• [Extracted text]
┌────────
Iterator.pm - shows paths/values of complex data structures

1. Description

Iterator.pm is an object orientated (pure) Perl module to iterate over complex data structures (LoL, LoH, HoL, HoH etc.). While Perl's built-in functions foreach(), each(), keys() and values() handle just a given level of a structure, Iterator digs deeper - handling a structure like an one-dimensional hash.

For each element of a nested data structure the symbolic name ("data path"), The Value - as is! - plus some additional information are retrieved.

That is, Iterator provides an unified syntax for simple handling of data sources of different types.

Iterator does not alter the referenced structure, though values may be explicitly modified by the user.

Iterator does not export any variables or functions. You can call arbitrary packet subs via &Packetname::subname(), but you might be surprised of the results :-)

Well, there are exceptions:

Data::Iterator::cfg()

lets you get/set module-wide settings.

$Data::Iterator::VERSION

the module's version number.

2. Dependencies

Iterator uses the modules Module Carp and FileHandle (delivered with Perl's standard distribution).

3. Usage

4. Methods

new()

Creates a new Iterator-object as a blessed hash reference; returns undef in case of a failure.

Parameter (reference to your data structure):

(1) \%hash
(2) \@array
(3) \&code
(4) \*glob
(5) \$scalar   (not too structural...)
(6) '-FILE:Path/to/file.ext'
(7) $scalar    (ditto not very structural...)
└────────
• [Task instructions]
a - According to the Iterator.pm page, what does new() return if it fails?
b - Do these statements agree with the Iterator.pm page? Answer yes or no for each, quoting the words that decide it. (i) Iterator alters the referenced structure. (ii) Iterator exports no variables or functions. (iii) Data::Iterator::cfg() lets you get or set module-wide settings.
c - Extend the Iterator.pm page, starting after its final line.
The listing below comes from a different source than the Iterator.pm page.

• [Raw data]
┌────────
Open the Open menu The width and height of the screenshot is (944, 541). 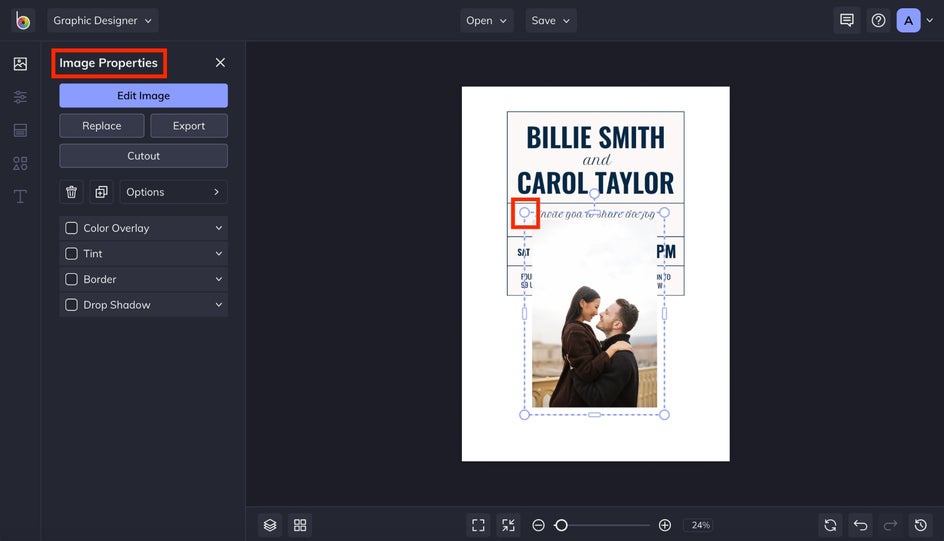point(487,20)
└────────
• [Exercise answers]
a - It returns undef.

b -
(i) No: "Iterator does not alter the referenced structure"
(ii) Yes: "Iterator does not export any variables or functions."
(iii) Yes: "lets you get/set module-wide settings."

c -
Return values:

- Scalar: Blessed reference to an Iterator-Objekt, or
- undef:  on failure (object could not be created, e.g. because of an unknown reference type)
cfg()

Gets/sets the configuration of the respective Iterator-object (called as object method) or the module wide configuration (called as class method Data::Iterator->cfg()). Named options are returned in an array in the same order as they were passed to cfg().

Which options are read and/or set, is subject to the option names passed to cfg():

- Given the name of a option, followed by a value (i.e. not an options name), the value of this option will be modified. the old value will be returned:

my @object_opts = $dobj->cfg          (-opt1 => 'val1', -opt2 => 'val2', ...);
my @global_opts = Data::Iterator->cfg (-opt1 => 'val1', -opt2 => 'val2', ...);

sets -opt1 and -opt2 to 'val1' rsp. 'val2' and returns:

(old_val_of_opt1, old_val_of_opt2, ...)

- Given just an options name (no value following), cfg() returns the corresponding value:

my @object_opts = $dobj->cfg          ('-opt2', '-opt1', ...);
my @global_opts = Data::Iterator->cfg ('-opt2', '-opt1', ...);

returns:

(val_of_opt2, val_of_opt1, ...)

- Setting and reading of options can be arbitrarily combined:

my @object_opts = $dobj->cfg          (-opt3, -opt1 => 'new!');
my @global_opts = Data::Iterator->cfg (-opt3, -opt1 => 'new!');

returns:

(val_of_opt3, old_val_of_opt1)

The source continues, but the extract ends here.